▸ Excerpt
-------
In 1940, statistician Edward R. Dewey, then researching cyclical patterns in economic data, learned of the Matamek conference and of related cycle research in astronomy, and approached Amory to propose combining their work into a single, broader organization. The Permanent Committee was reorganized to include representation from economics and the physical sciences, and the Foundation for the Study of Cycles, Inc. was incorporated in Connecticut on January 10, 1941, with Amory as founding chairman and Dewey as director. Amory personally funded the Foundation's launch with an initial gift of $500.

One of the Foundation's first undertakings, following Amory's suggestion, was compiling a directory of scientists worldwide who had contributed to the study of cycles, rhythms, and periodicities; this effort identified roughly 3,000 scientists working across some 34 distinct branches of science in which cyclical phenomena had been observed, including astronomy, climatology, dendrochronology, mammalogy, economics, and history.

== Research activities and publications ==
The Foundation conducted and compiled cycle research across a wide range of natural and social sciences, and developed statistical methods for isolating candidate periodicities in time-series data. Beginning in 1950, it issued a series of numbered "Technical Bulletins" documenting these methods in detail, including formulae, and fully worked numerical examples.

From June 1950 until 1997, the Foundation published a monthly bulletin titled Cycles (also referred to as Cycles Magazine), which combined technical research articles, member correspondence, book reviews, and reports on cycles identified across disciplines.

== Leadership after Dewey ==
Following Dewey's death in 1978, the Foundation continued operating from its offices in Irvine, California. Richard Mogey served as the Foundation's Research Director, Executive Director, Chief Financial Officer, and Chief Economist between 1988 and 1997, and was profiled in the press during this period as a leading contemporary authority on cycles research.

=== Financial scandal and collapse ===
In the late 1990s, the Foundation's chairman was Martin A. Armstrong, an economic forecaster and head of Princeton Economics International. In September 1999, the U.S. Securities and Exchange Commission sued Armstrong and his companies, alleging they had fraudulently sold billions of dollars in promissory notes to Japanese investors since 1996, resulting in investor losses approaching $1 billion. Armstrong was jailed for contempt of court in January 2000 and, after nearly seven years in custody, pleaded guilty in 2006 to one count of conspiracy to commit fraud. Republic New York Corp., whose securities division had assisted the scheme, separately pleaded guilty, and paid $606 million in restitution to defrauded investors.
-------
▸ Work request 1
Please format the entries from the line containing "coordinates (445, 730)." through the line containing "The height and width of the screenshot is (519, 640)." as a JSON list of strings, with one string per line and blank lines omitted.
-------
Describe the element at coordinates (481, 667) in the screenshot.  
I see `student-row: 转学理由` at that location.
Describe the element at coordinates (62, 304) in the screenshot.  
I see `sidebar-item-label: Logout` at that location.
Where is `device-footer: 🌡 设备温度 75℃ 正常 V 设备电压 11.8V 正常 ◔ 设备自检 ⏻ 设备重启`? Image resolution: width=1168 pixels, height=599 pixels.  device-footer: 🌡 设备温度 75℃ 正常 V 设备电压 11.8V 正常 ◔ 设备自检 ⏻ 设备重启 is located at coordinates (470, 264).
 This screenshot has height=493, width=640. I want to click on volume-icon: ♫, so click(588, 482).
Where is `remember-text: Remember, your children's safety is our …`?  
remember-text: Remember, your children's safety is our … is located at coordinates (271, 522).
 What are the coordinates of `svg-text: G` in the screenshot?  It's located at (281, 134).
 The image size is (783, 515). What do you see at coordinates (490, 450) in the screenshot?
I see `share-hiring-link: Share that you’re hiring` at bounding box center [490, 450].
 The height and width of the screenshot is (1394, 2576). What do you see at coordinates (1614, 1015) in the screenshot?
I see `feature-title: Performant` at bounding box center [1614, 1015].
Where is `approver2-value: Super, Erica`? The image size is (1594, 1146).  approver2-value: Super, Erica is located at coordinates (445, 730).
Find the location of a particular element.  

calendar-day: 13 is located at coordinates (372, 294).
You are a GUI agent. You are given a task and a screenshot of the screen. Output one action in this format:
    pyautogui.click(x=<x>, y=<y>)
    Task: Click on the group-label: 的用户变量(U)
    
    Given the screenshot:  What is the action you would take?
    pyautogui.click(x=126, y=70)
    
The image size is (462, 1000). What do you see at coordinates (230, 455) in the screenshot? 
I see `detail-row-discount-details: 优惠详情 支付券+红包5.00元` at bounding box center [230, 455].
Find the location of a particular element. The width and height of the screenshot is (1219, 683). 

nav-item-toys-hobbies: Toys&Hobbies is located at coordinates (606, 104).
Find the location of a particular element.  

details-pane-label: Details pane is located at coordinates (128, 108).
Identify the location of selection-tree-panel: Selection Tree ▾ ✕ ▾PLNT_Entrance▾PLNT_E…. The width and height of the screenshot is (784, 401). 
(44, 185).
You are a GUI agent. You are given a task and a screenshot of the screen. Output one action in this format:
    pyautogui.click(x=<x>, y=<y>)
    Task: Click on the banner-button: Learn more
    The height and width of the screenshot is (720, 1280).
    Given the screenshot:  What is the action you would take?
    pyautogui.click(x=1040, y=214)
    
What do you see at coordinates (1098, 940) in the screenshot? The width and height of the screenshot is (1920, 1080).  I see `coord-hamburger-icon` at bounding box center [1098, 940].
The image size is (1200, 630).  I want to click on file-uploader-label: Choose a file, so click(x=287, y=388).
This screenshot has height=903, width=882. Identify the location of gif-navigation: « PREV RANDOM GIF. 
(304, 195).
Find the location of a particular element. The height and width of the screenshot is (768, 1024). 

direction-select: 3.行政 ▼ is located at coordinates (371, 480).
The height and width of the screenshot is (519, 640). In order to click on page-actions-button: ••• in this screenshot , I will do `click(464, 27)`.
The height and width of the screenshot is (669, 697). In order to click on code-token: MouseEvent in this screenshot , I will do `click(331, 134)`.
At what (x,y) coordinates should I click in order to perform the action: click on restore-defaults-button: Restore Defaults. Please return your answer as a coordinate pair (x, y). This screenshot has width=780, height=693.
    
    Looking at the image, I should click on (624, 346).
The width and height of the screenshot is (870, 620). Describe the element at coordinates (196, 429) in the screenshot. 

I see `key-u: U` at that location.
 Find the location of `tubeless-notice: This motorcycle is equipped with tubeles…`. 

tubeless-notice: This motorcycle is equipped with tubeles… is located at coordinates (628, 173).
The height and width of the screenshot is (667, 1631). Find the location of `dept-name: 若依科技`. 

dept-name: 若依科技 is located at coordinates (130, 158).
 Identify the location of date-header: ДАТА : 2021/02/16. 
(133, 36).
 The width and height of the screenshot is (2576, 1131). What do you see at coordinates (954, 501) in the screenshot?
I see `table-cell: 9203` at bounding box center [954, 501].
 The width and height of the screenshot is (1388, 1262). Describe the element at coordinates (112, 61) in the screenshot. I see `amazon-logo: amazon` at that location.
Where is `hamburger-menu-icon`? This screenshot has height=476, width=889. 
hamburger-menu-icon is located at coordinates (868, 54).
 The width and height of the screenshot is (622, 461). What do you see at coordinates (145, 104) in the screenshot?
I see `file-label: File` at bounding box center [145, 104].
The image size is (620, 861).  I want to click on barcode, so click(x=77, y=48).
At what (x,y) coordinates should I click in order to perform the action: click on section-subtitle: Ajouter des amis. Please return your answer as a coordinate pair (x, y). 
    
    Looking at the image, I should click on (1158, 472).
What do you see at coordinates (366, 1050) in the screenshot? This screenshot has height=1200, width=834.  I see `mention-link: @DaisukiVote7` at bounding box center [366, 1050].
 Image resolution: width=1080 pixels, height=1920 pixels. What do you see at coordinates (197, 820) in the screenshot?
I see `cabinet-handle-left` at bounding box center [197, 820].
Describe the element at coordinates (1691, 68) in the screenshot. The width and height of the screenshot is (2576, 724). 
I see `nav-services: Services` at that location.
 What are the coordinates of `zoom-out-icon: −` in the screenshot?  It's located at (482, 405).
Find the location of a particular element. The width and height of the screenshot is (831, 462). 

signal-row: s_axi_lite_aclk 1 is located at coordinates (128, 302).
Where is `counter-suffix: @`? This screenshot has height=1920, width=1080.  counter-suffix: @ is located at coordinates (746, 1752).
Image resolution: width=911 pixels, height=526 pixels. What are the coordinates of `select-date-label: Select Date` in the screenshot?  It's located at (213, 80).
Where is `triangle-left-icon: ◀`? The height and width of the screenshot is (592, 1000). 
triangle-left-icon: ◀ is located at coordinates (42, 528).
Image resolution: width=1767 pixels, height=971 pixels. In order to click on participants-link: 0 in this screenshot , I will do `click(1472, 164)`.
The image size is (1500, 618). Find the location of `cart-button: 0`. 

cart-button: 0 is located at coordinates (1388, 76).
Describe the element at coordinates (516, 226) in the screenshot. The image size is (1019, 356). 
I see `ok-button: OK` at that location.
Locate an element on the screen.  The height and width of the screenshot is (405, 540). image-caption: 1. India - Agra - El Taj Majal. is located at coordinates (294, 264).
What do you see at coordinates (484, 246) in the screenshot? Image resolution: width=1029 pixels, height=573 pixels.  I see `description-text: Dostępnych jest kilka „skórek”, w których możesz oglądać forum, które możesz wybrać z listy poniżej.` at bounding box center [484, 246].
-------
▸ Work request 2
List the branches of science that the Foundation for the Study of Cycles text names as fields in which cyclical phenomena had been observed.

▸ Task solution 1
[
  "Where is `approver2-value: Super, Erica`? The image size is (1594, 1146).  approver2-value: Super, Erica is located at coordinates (445, 730).",
  "Find the location of a particular element.  ",
  "calendar-day: 13 is located at coordinates (372, 294).",
  "You are a GUI agent. You are given a task and a screenshot of the screen. Output one action in this format:",
  "    pyautogui.click(x=<x>, y=<y>)",
  "    Task: Click on the group-label: 的用户变量(U)",
  "    Given the screenshot:  What is the action you would take?",
  "    pyautogui.click(x=126, y=70)",
  "The image size is (462, 1000). What do you see at coordinates (230, 455) in the screenshot? ",
  "I see `detail-row-discount-details: 优惠详情 支付券+红包5.00元` at bounding box center [230, 455].",
  "Find the location of a particular element. The width and height of the screenshot is (1219, 683). ",
  "nav-item-toys-hobbies: Toys&Hobbies is located at coordinates (606, 104).",
  "Find the location of a particular element.  ",
  "details-pane-label: Details pane is located at coordinates (128, 108).",
  "Identify the location of selection-tree-panel: Selection Tree ▾ ✕ ▾PLNT_Entrance▾PLNT_E…. The width and height of the screenshot is (784, 401). ",
  "(44, 185).",
  "You are a GUI agent. You are given a task and a screenshot of the screen. Output one action in this format:",
  "    pyautogui.click(x=<x>, y=<y>)",
  "    Task: Click on the banner-button: Learn more",
  "    The height and width of the screenshot is (720, 1280).",
  "    Given the screenshot:  What is the action you would take?",
  "    pyautogui.click(x=1040, y=214)",
  "What do you see at coordinates (1098, 940) in the screenshot? The width and height of the screenshot is (1920, 1080).  I see `coord-hamburger-icon` at bounding box center [1098, 940].",
  "The image size is (1200, 630).  I want to click on file-uploader-label: Choose a file, so click(x=287, y=388).",
  "This screenshot has height=903, width=882. Identify the location of gif-navigation: « PREV RANDOM GIF. ",
  "(304, 195).",
  "Find the location of a particular element. The height and width of the screenshot is (768, 1024). ",
  "direction-select: 3.行政 ▼ is located at coordinates (371, 480).",
  "The height and width of the screenshot is (519, 640). In order to click on page-actions-button: ••• in this screenshot , I will do `click(464, 27)`."
]

▸ Task solution 2
- astronomy
- climatology
- dendrochronology
- mammalogy
- economics
- history